Despite the five star reviews, I found this book to be something of a disappointment.
It is well produced, the photographs (of which there could have been more) are excellent, it is a large chunk of book for a very good price on Amazon. The work it shows is of the cool, clean and very contemporary kind, and everything in totally up to the minute. There are sections on all the basics such as preparing clay, coiling, pinching, throwing etc, as well as more advanced techniques. There are several (rather short) bios of contemporay ceramists with examples of their work, and it would have been less annoying if these could have been a bit longer, or if there had been more of them. It is a book that would grace any coffee table - if that is what you want. (But this is not what the title implies).

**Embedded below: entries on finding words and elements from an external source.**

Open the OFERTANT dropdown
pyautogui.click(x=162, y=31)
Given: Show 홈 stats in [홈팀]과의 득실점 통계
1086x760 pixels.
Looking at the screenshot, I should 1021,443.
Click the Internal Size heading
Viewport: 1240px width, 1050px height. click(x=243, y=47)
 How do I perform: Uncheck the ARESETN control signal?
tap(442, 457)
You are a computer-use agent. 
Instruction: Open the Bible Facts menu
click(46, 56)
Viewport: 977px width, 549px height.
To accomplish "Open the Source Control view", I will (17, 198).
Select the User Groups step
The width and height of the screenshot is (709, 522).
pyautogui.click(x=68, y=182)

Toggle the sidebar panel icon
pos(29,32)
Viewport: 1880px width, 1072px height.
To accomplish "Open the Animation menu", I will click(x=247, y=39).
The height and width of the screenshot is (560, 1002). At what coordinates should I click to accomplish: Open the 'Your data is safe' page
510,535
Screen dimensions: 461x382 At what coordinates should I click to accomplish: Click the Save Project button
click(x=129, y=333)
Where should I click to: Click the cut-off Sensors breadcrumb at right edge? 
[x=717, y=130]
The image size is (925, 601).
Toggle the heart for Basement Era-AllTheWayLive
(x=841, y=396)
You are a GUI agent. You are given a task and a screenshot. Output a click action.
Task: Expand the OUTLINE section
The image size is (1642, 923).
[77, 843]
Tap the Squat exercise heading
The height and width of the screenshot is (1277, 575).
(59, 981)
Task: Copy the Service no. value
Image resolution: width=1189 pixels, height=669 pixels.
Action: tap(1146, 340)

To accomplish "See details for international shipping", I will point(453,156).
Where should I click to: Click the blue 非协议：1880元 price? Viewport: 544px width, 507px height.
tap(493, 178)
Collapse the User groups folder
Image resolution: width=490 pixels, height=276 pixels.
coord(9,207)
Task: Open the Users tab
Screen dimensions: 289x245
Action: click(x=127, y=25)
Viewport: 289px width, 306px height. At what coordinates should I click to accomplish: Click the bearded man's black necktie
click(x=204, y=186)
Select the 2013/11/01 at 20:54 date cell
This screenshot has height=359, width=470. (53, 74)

And yet...ultimately I personally found it disappointing. Although the book is elegantly hefty, somehow there doesn't seem to be very much in it, and at the end I didn't feel satisfied. Maybe the autor tried to include so many aspects of ceramics that nothing was really covered in enough depth to be really helpful.
Although the photographs are excellent, for me the whole book gives the feeling of being rather too minimalist, too 'cool'. Probably intentionally so, given it's very contemporary nature - which I have no argument with - it does make a change from seeing the work of the same chosen few all over again, and there is certainly nothing of the twee or overly traditional in the book. The images are new, with none that I have seen in other books - which does sometimes happen.
It makes a fine looking book for the coffee table or book shelf, and there is actually quite a lot of reading in it - but is it one that I would return to over and over again for inspiration or guidance? I own other books which untimately are of more use to me technically, and still others which show the work of contemporay ceramists in more detail. It is difficult to do both at once without falling a bit short in one way or another.
There is a useful page on Ceramic Materials Conversion, showing US terms and their equivalents in the UK, which I wished could have been longer, but at least I now know some of the equivalents to their seemingly endless range of frits. For this I am grateful.
I feel mean only giving it three stars, as it is a beautifully produced book...just not very useful, and sadly does not live up to the hype.